The district court did not apply this standard. The district court held that Plaintiffs had standing because they were "deprived of their individual right to simultaneous voter registration applications at the time they engaged in the online DPS transactions to change their driver's licenses," and "[c]ourt-ordered compliance with the NVRA would prevent repetition of the same injury to Plaintiffs and others."17 The injury identified by the district court—the "depriv[ation] of [Plaintiffs'] individual right to simultaneous voter registration applications at the time they engaged in the online DPS transactions "18 —was not a continuing or threatened future injury, but a past injury. To the extent that the district court identified a continuing or threatened future injury, it did so when it stated that "[c]ourt-ordered compliance with the NVRA would prevent repetition of the same injury to Plaintiffs and others."19 However, whether compliance with the NVRA would prevent future injury to others is irrelevant; plaintiffs seeking injunctive relief must show a continuing or threatened future injury to themselves.20 Standing also does not follow from the conclusion that the injunctive relief sought by a plaintiff would prevent the plaintiff from suffering the same injury in the future, which is always true when a plaintiff seeks an injunction prohibiting a defendant from repeating an action that injured the plaintiff in the past. Plaintiffs must also show that there is a substantial risk that they will suffer the potential future injury absent their requested relief.21 The district court did not address the probability of Plaintiffs being injured in the future absent their requested relief.

▶ [Provided information]
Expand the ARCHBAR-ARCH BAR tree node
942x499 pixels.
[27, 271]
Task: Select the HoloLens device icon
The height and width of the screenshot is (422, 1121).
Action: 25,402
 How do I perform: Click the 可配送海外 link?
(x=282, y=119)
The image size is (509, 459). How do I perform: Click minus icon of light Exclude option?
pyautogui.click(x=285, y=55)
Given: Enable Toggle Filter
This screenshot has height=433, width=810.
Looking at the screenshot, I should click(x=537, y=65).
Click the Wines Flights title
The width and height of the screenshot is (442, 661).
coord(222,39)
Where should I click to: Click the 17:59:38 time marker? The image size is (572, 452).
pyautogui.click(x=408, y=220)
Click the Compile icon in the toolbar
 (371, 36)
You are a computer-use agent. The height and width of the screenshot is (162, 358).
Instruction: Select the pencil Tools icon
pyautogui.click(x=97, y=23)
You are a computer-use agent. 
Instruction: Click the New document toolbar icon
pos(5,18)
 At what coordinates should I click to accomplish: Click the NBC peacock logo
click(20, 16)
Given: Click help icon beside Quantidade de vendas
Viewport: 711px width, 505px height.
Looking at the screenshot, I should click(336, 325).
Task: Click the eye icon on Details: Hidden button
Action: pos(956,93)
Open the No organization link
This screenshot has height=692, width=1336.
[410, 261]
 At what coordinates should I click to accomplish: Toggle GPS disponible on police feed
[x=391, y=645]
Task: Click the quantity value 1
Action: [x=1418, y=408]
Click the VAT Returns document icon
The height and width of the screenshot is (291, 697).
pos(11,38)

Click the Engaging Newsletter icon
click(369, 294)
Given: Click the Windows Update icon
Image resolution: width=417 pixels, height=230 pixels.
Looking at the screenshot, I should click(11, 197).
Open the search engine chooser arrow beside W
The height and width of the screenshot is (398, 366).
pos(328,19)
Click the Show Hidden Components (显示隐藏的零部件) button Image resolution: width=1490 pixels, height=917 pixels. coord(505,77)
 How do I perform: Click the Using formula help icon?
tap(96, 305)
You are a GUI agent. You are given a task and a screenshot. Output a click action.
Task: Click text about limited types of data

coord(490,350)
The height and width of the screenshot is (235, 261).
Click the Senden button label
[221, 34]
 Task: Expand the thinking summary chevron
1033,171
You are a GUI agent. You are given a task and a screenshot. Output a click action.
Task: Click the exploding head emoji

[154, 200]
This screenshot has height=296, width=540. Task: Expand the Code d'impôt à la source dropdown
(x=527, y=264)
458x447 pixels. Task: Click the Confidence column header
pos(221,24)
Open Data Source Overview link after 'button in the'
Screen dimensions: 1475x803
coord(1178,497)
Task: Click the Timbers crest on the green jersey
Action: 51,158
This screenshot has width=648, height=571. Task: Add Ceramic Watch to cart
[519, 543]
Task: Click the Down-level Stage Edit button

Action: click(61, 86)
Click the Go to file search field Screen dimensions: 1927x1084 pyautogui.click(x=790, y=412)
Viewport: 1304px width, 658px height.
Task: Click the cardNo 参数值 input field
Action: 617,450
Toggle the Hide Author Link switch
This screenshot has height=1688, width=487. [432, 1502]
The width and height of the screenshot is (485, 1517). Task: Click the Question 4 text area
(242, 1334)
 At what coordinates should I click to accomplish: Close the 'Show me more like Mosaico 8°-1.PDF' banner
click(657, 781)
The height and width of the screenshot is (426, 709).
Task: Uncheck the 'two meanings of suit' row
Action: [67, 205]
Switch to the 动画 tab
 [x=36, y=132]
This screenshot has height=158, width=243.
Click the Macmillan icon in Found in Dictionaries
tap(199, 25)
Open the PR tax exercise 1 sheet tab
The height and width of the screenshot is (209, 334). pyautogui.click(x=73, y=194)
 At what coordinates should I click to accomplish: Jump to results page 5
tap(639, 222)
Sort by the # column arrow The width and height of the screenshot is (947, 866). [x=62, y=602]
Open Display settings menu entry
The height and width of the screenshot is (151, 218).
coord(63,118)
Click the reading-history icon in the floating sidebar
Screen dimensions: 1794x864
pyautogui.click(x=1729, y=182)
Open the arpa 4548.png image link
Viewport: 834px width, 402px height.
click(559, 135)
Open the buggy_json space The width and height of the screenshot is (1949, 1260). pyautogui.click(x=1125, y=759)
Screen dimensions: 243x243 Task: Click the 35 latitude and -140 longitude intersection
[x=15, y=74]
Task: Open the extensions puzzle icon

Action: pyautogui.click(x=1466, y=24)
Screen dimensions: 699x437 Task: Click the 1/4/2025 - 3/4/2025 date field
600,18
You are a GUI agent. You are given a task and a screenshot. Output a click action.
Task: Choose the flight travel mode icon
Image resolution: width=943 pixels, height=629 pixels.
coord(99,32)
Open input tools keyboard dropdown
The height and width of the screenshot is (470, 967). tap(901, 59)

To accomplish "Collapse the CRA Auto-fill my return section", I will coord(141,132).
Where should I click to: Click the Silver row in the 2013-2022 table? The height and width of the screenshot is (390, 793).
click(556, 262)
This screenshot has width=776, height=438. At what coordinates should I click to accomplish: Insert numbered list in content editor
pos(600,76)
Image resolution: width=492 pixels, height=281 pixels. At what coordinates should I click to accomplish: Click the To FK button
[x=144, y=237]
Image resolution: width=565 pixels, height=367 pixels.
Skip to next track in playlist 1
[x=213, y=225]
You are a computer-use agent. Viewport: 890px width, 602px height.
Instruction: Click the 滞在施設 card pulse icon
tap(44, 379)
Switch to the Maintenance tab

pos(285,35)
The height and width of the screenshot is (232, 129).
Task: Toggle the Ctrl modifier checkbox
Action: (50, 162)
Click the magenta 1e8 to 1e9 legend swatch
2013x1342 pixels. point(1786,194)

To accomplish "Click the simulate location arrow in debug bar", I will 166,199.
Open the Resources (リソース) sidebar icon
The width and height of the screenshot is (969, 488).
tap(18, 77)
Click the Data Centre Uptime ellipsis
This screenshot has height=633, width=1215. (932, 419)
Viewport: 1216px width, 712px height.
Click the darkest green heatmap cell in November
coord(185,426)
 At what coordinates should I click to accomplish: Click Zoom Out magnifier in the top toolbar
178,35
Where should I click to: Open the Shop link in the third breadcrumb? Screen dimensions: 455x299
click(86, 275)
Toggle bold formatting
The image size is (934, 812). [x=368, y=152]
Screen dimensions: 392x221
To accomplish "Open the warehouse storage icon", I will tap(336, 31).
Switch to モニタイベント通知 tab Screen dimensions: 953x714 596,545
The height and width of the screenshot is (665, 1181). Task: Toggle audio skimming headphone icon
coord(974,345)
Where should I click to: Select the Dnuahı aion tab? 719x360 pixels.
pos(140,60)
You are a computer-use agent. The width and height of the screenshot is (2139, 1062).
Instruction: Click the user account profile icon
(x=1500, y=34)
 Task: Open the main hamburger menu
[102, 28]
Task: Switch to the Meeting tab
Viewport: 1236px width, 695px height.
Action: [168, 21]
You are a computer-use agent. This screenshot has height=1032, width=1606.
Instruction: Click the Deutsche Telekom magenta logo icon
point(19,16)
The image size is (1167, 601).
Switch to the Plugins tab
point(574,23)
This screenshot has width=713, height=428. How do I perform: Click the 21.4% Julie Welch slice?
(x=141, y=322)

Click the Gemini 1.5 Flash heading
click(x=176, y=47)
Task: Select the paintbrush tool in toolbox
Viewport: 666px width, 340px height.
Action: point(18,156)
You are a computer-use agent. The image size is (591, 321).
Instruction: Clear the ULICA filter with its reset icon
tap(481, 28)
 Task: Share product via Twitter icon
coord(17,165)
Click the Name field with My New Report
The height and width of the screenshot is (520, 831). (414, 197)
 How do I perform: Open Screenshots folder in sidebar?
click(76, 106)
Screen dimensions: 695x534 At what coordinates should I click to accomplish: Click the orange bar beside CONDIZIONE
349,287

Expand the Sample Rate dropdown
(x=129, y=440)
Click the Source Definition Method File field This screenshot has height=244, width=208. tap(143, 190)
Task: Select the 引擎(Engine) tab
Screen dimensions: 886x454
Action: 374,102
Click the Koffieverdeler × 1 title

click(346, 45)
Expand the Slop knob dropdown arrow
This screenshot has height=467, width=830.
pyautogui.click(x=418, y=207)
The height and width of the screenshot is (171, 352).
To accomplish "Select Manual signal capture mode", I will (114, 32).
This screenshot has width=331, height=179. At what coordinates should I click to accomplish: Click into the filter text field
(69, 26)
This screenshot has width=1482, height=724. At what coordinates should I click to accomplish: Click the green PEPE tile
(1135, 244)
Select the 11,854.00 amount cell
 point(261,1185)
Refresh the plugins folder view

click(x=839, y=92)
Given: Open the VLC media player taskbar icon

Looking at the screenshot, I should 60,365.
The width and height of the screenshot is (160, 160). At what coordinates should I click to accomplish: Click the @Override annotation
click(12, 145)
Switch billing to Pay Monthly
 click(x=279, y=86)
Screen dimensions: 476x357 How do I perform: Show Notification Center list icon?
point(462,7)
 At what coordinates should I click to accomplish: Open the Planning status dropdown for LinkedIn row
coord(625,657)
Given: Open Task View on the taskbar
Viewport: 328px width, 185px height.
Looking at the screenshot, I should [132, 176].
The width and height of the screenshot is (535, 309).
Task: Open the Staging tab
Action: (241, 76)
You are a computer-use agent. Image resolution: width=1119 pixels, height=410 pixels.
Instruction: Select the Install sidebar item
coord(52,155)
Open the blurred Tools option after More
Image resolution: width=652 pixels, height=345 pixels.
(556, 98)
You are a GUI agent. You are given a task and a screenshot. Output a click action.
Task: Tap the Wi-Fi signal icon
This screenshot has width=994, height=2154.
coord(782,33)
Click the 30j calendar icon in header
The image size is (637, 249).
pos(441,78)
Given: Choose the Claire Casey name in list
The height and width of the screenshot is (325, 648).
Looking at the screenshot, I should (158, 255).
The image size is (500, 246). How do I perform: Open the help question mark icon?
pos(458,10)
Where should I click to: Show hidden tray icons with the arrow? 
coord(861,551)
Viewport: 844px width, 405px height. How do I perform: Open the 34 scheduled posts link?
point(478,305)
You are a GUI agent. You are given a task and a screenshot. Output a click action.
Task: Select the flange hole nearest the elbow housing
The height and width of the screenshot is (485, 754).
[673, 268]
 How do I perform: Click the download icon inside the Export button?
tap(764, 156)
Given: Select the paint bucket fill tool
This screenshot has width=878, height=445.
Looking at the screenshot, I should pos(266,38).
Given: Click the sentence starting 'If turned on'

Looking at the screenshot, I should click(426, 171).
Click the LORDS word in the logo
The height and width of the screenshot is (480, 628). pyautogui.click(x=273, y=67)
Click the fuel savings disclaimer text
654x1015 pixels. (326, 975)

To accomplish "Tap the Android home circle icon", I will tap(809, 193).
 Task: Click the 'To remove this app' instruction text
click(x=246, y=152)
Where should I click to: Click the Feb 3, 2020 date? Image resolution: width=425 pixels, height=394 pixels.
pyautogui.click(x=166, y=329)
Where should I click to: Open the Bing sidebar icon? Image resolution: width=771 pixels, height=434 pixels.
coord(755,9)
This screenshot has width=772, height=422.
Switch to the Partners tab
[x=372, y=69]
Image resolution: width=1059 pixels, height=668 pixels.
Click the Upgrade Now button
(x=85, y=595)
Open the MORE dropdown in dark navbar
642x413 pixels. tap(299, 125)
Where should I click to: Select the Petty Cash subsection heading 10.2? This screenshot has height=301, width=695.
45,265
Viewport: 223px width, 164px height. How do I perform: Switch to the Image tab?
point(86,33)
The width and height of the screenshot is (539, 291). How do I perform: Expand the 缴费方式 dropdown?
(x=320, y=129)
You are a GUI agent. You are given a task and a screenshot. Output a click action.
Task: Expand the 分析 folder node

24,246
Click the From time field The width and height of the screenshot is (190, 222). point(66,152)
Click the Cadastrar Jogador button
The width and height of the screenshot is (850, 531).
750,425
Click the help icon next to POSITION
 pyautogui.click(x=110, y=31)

▶ [What to work on]
[1] In the passage on standing, why is it irrelevant that "compliance with the NVRA would prevent future injury to others"? Please answer in one to three sentences.
[2] Carry on the passage on standing, starting after its final sentence.
The data on this page come from a separate source.

▶ [Outputs]
[1] It is irrelevant because plaintiffs seeking injunctive relief must show a continuing or threatened future injury to themselves, not to others.

[2]
A

Plaintiffs contend that they have demonstrated a substantial risk that they will suffer a future injury as a result of the DPS System’s noncompliance with the NVRA and Equal Protection Clause. As Plaintiffs concede, to do so, they must demonstrate "a sufficient probability that each Plaintiff will use the noncompliant driver’s license services again." All three Plaintiffs declared that they "plan to continue transacting online with [DPS] in the future whenever [they are] required to renew or change the address on [their] driver's license and [are] eligible to do so." However, each Plaintiff will have the occasion to use the DPS System to update his voter registration only if (1) he moves within Texas, in which case he might wish use the DPS System to change his address on file with DPS and his county voter registrar, or (2) he becomes both unregistered to vote and eligible to renew his driver’s license using the DPS System, in which case he might wish to use the DPS System to renew his driver’s license and register to vote.

Plaintiffs rely on two types of evidence that they contend demonstrate a substantial risk that they will move again. The first is evidence of their prior moves—Hernandez and Woods have each moved once in the past five years, and Stringer has moved several times. However, evidence that a plaintiff has taken an...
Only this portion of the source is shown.